Discovered by Janssen research and development, TRC253 is an orally bioavailable, small molecule inhibitor of androgen receptor (AR) and AR mutations such as F876L, which modify the AR ligand binding, known to cause resistance to prostate cancer therapies.

Tracon licensed the drug from Janssen last September.

The multi-centre, open-label, two-part Phase I/II trial will assess the safety, pharmacokinetics, pharmacodynamics and preliminary efficacy of TRC253 in dose escalation and dose expansion parts.

"The multi-centre, open-label, two-part Phase I/II trial will assess the safety, pharmacokinetics, pharmacodynamics and preliminary efficacy of TRC253 in dose escalation and dose expansion parts."

Tracon Pharmaceuticals president and CEO Charles Theuer said: “I am proud of the efforts of the Tracon team who made it possible for us to quickly file the IND, open multiple sites and dose TRC253 in a Phase I/II trial following the establishment of our strategic licensing collaboration with Janssen.

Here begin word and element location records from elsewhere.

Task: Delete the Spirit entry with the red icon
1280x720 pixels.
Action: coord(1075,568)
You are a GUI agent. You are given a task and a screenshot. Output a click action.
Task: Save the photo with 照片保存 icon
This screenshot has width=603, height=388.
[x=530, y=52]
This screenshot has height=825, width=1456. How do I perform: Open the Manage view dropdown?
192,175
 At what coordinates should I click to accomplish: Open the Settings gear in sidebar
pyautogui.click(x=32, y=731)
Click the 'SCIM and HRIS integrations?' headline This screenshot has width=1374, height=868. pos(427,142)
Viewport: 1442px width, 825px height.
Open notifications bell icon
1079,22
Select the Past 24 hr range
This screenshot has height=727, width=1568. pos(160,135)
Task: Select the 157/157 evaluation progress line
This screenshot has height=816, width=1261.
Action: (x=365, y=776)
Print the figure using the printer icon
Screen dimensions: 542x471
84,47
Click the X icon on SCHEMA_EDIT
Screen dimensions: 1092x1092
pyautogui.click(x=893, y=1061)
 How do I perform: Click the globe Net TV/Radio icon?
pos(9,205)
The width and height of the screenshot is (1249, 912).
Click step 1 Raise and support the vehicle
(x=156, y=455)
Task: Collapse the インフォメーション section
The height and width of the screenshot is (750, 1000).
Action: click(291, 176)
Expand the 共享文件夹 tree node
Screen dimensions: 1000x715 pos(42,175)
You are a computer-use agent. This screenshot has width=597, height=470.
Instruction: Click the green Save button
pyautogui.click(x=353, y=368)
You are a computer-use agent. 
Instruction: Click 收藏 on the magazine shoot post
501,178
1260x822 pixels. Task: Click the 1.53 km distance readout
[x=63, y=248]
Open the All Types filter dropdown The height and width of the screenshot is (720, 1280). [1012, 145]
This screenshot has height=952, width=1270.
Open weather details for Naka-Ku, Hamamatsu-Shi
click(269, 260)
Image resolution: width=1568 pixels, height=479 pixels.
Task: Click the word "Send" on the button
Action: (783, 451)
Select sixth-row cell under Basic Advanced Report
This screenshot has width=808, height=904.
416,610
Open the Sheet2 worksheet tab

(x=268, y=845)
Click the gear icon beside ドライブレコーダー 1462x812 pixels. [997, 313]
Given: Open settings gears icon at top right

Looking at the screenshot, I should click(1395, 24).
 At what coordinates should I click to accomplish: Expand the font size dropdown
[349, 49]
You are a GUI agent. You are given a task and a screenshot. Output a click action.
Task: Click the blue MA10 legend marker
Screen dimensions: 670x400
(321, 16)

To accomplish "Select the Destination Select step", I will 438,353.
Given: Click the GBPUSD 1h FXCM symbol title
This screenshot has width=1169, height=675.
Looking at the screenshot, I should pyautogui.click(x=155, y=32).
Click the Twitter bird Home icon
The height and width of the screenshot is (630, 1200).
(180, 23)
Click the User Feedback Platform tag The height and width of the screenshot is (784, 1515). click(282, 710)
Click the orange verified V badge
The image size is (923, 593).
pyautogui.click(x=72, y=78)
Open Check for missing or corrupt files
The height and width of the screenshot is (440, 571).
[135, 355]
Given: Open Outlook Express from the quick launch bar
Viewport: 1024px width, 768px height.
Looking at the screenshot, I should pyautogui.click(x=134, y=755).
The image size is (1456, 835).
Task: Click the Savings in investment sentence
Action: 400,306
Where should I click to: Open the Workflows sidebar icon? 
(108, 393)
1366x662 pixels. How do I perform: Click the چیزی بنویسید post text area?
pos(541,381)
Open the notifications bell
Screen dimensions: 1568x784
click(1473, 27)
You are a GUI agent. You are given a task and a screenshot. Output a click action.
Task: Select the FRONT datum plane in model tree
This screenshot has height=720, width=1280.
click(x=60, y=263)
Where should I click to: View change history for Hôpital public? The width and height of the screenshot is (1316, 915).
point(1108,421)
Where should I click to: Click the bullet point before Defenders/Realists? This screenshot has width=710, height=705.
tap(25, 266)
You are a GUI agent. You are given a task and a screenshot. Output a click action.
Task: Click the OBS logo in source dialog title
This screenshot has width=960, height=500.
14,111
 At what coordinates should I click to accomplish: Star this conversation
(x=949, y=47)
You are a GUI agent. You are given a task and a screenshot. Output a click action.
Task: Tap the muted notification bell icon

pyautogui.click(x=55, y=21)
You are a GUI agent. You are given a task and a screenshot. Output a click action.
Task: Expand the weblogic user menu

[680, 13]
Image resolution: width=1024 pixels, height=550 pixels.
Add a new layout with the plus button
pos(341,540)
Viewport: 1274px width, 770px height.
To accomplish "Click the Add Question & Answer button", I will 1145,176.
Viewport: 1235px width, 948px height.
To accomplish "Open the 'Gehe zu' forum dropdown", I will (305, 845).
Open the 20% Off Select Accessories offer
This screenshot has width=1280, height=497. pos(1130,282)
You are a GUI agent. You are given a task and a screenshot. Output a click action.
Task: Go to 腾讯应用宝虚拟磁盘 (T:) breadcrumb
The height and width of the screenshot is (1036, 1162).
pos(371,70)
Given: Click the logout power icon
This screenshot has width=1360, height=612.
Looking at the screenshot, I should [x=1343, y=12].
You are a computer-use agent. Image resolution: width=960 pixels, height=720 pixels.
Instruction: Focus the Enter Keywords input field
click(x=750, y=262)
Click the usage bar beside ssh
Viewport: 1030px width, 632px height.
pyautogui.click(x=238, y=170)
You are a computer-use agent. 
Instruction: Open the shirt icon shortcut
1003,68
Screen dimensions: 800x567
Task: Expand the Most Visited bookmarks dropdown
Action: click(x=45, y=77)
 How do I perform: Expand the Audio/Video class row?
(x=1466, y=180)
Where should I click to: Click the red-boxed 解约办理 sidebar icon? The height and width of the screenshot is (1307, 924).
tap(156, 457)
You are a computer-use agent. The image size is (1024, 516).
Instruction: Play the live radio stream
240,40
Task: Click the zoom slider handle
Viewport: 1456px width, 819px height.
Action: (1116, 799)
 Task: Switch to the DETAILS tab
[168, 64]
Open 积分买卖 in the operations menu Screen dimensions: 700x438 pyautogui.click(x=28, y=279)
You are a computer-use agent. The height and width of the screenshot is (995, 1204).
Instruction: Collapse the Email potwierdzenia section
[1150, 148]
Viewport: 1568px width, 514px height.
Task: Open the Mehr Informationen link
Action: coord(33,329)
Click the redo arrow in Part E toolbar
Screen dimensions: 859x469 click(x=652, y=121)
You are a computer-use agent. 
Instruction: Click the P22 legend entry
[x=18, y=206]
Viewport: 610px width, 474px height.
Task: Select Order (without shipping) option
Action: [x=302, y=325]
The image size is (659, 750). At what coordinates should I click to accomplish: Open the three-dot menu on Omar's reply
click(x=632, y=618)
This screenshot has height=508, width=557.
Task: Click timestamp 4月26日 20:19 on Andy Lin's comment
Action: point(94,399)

"We think TRC253 has the potential to be a best-in-class androgen receptor antagonist, and address an unmet medical need in the treatment of men with metastatic castration-resistant prostate cancer who develop resistance to androgen receptor inhibitors.”

The safety, recommended dose for Phase II and evaluation of response using prostate-specific antigen (PSA) levels will be measured as the primary objectives of the trial.

The trial’s Phase II portion will include circulating tumour DNA testing to allow biomarker-directed therapy for patients who have progressed after treatment with an AR inhibitor.